Is It Really That Bad?

Raul Castro’s recent speech commemorating the 50th anniversary of the Cuban Revolution, victory comments by Hugo Chavez, and the latest from Ahmadinejad about Israel’s upcoming destruction-coupled together with the Bolton resignation, murmurs from the Iraqi Study Group, and the usual media declaration that Iraq is lost and Afghanistan close behind, suggests a general sense of American despair.

Add in the tremendous petrol revenues accruing to our enemies, continual US debt and trade imbalances, foreign oil dependence, and opportunistic anti-Americanism, and one gets the feeling that the Islamists, the new Latin American communists, and the always opportunistic Russians and Chinese believe that they can wait soon for new openings–not quite sure whether the media announcements of a U.S. adrift square with the concrete, visible and ongoing reality of a strong U.S. military, economy, and global cultural presence.

Yet if some think the strange alliance between the new Democratic Congressional majorities and old Republican realists will ameliorate some of this by urging direct talks with North Korea, Iran, and Syria, pressuring Israel, gravitating to a European approach to problems, or withdrawing from Iraq, they should remember the Carter administration’s experience with Iran, Afghanistan, Cambodia, Central America, and the Clinton response to the first World Trade Center bombing, Khobar Towers, the East African embassy bombings, and the USS Cole. Even more illuminating is to remember that the old appeasement of treating numerous enemies better than our few friends did not even win affection, but only outright contempt. I remember the visceral Iranian hatred for Jimmy Carter, and the worldwide ridicule of Bill Clinton, and sad US shuttles of the 1990s to beseech Assad and Arafat.

So we are in strange time, in which we see the known failures of the past offered up as correctives for the perceived failures of the present.

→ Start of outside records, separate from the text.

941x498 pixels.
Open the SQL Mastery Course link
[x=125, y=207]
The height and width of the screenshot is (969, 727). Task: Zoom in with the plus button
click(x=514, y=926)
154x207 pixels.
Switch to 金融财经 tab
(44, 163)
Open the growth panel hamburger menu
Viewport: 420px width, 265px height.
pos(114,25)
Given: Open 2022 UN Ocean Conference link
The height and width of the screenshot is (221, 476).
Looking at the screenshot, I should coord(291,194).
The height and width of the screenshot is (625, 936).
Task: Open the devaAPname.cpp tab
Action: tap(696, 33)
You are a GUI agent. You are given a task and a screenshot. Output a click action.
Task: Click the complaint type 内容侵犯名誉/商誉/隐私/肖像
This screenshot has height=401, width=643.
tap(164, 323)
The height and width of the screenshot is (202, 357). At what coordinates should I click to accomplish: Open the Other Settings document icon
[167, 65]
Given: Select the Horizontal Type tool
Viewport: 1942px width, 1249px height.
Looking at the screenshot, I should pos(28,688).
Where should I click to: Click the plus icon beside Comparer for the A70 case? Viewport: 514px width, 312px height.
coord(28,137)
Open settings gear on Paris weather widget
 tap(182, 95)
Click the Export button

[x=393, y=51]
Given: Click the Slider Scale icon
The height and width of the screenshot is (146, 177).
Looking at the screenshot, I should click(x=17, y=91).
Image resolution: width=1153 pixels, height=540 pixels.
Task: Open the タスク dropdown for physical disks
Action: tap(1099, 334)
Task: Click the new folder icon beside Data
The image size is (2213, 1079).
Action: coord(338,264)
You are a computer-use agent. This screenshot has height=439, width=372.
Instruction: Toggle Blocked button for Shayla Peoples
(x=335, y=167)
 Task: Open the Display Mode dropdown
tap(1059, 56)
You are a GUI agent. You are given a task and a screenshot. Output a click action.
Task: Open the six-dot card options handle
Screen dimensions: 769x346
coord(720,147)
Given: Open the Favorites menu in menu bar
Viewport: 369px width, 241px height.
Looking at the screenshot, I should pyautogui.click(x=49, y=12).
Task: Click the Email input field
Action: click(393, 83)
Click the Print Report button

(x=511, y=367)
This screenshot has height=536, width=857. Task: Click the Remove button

In response, what the administration needs to do is to nominate someone from the uncompromising Bolton stamp who pursues UN reform, rethink tactics in Iraq to secure the country, renew diplomatic efforts to isolate Iran and foster internal change, continue the investigations and pressures on Syria, and craft an energy policy that collapses the world price of petroleum and with it the juice that powers a Chavez, Ahmadinejad, Putin, et al.